** Exercise aim **
The answer consists solely of the listing's lines from the first through the line containing "Baylor Scott & White (302, 1170)", each reproduced exactly.

** Material for this exercise **

((

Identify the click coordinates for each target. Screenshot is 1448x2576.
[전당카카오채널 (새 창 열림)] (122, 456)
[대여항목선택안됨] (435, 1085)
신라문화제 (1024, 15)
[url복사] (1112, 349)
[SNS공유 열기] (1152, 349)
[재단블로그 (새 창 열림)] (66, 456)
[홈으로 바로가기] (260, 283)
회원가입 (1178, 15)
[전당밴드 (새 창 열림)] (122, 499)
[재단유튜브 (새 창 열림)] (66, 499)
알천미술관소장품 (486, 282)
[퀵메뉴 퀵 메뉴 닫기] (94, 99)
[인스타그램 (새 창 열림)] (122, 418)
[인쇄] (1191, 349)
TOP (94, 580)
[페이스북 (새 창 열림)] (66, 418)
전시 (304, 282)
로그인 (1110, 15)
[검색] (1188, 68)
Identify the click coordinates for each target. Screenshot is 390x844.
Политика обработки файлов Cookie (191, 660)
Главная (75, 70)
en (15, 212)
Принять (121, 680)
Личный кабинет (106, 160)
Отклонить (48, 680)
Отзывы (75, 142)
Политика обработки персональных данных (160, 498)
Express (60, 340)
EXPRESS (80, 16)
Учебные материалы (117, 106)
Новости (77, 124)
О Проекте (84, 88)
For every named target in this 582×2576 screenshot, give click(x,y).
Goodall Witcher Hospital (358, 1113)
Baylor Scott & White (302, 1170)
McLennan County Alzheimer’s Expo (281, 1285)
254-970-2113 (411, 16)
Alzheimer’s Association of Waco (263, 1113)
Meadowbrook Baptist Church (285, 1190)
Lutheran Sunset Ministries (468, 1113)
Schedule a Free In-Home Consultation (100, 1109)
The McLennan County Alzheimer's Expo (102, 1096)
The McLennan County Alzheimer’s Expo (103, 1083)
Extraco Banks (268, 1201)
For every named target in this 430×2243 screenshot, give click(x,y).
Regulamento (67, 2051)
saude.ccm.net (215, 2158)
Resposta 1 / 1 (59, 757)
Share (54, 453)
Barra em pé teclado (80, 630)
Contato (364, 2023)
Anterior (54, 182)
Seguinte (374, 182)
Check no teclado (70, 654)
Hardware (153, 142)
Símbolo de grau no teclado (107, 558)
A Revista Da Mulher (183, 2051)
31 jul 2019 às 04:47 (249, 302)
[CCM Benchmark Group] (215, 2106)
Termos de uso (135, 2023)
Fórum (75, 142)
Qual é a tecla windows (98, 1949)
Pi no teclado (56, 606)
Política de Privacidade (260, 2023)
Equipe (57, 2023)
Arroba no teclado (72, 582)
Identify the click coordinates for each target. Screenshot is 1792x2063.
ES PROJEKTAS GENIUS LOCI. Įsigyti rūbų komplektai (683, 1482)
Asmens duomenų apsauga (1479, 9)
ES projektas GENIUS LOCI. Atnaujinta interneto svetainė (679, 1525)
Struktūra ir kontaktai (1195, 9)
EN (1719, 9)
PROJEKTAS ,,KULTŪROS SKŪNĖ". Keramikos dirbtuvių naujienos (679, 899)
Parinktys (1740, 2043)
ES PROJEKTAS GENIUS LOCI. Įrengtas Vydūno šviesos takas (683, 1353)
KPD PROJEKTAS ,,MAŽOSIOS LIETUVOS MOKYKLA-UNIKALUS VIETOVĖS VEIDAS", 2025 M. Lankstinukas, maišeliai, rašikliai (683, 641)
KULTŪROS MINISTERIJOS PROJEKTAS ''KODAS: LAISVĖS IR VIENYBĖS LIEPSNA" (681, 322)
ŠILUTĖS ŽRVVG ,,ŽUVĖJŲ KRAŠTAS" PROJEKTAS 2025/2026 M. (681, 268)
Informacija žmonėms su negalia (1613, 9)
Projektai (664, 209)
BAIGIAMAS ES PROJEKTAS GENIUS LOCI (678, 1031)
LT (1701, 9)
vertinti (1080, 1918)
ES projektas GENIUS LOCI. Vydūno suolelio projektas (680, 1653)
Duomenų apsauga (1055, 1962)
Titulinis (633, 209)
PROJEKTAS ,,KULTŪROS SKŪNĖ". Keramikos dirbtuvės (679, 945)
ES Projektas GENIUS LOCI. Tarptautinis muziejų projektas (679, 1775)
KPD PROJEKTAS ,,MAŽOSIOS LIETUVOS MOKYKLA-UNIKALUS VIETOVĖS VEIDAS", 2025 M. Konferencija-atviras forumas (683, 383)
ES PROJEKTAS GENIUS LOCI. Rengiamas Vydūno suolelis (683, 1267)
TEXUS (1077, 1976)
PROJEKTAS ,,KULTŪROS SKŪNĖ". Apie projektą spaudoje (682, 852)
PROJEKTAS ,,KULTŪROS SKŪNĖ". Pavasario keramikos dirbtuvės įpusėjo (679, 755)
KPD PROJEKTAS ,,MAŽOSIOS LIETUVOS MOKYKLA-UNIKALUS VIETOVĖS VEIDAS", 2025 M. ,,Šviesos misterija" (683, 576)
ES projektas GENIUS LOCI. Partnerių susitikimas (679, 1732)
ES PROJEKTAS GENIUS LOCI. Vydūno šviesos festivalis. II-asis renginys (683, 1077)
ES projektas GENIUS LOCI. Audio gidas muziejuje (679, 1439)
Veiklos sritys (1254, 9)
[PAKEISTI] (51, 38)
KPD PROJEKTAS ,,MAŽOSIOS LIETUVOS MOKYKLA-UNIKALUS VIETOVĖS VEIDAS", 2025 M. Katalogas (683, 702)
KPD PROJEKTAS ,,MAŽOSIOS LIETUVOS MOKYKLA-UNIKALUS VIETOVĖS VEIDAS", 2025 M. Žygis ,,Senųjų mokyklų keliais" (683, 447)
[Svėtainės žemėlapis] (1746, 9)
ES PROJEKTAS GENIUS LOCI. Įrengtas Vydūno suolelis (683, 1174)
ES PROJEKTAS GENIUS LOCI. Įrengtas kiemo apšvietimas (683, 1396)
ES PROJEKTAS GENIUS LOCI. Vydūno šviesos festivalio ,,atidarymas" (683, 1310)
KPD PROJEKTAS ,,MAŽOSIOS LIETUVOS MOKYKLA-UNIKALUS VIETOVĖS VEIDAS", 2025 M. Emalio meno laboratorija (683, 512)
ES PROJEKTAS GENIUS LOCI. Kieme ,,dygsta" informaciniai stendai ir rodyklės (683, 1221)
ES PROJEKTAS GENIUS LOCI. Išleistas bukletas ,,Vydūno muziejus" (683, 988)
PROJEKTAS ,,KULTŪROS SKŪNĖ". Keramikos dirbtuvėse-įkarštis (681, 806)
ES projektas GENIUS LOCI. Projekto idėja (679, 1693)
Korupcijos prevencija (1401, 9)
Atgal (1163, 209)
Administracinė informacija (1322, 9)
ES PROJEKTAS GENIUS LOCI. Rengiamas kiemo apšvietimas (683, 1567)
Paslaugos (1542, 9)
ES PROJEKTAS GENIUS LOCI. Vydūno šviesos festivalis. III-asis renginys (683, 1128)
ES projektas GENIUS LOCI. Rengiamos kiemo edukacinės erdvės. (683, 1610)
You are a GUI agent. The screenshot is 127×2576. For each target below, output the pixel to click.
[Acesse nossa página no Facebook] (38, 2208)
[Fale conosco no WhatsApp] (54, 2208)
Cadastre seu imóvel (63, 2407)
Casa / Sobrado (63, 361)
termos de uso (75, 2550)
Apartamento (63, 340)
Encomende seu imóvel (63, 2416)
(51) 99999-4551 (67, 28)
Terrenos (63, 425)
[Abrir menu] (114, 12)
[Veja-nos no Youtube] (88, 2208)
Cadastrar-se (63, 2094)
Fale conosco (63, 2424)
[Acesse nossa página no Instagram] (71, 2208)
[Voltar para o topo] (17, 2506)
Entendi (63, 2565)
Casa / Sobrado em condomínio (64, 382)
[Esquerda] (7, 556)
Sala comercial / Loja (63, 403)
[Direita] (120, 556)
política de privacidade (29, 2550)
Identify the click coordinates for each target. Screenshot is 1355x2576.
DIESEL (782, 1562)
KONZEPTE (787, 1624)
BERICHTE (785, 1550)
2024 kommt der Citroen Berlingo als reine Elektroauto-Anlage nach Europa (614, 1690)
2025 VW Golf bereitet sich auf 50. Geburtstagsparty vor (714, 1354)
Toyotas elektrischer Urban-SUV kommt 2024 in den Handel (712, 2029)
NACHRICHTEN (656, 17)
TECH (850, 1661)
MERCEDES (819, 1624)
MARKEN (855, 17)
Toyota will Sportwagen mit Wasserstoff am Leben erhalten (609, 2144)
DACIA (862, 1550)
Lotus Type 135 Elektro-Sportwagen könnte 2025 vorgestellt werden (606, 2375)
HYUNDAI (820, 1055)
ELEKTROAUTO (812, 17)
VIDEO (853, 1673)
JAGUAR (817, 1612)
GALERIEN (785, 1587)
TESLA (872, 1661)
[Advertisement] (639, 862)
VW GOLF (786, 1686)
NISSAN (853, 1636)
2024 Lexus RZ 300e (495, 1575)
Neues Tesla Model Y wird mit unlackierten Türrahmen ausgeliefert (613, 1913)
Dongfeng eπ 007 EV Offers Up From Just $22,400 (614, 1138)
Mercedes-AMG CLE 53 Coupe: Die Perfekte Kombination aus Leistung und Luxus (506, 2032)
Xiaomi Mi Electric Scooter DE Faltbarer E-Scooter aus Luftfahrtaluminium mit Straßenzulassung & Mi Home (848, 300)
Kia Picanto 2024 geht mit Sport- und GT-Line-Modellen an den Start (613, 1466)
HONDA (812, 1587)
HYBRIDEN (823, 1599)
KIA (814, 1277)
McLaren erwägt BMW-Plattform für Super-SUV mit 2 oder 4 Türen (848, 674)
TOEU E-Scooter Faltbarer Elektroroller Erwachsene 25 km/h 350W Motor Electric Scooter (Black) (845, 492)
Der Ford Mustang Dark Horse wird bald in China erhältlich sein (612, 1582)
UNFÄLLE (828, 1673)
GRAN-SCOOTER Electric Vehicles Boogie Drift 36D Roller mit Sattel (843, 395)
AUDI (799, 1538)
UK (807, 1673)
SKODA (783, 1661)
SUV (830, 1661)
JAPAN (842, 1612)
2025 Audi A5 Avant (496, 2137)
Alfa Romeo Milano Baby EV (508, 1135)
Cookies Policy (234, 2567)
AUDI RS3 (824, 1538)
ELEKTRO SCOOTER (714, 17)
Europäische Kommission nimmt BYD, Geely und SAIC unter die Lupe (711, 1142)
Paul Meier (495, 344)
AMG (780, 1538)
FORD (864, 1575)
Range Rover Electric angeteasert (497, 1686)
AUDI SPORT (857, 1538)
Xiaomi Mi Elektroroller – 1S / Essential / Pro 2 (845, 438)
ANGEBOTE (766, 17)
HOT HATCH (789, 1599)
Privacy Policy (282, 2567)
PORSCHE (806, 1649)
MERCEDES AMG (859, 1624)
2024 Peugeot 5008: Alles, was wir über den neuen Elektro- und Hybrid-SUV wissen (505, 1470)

))

** Result for this task **
Identify the click coordinates for each target. Screenshot is 1448x2576.
[전당카카오채널 (새 창 열림)] (122, 456)
[대여항목선택안됨] (435, 1085)
신라문화제 (1024, 15)
[url복사] (1112, 349)
[SNS공유 열기] (1152, 349)
[재단블로그 (새 창 열림)] (66, 456)
[홈으로 바로가기] (260, 283)
회원가입 (1178, 15)
[전당밴드 (새 창 열림)] (122, 499)
[재단유튜브 (새 창 열림)] (66, 499)
알천미술관소장품 (486, 282)
[퀵메뉴 퀵 메뉴 닫기] (94, 99)
[인스타그램 (새 창 열림)] (122, 418)
[인쇄] (1191, 349)
TOP (94, 580)
[페이스북 (새 창 열림)] (66, 418)
전시 (304, 282)
로그인 (1110, 15)
[검색] (1188, 68)
Identify the click coordinates for each target. Screenshot is 390x844.
Политика обработки файлов Cookie (191, 660)
Главная (75, 70)
en (15, 212)
Принять (121, 680)
Личный кабинет (106, 160)
Отклонить (48, 680)
Отзывы (75, 142)
Политика обработки персональных данных (160, 498)
Express (60, 340)
EXPRESS (80, 16)
Учебные материалы (117, 106)
Новости (77, 124)
О Проекте (84, 88)
For every named target in this 582×2576 screenshot, give click(x,y).
Goodall Witcher Hospital (358, 1113)
Baylor Scott & White (302, 1170)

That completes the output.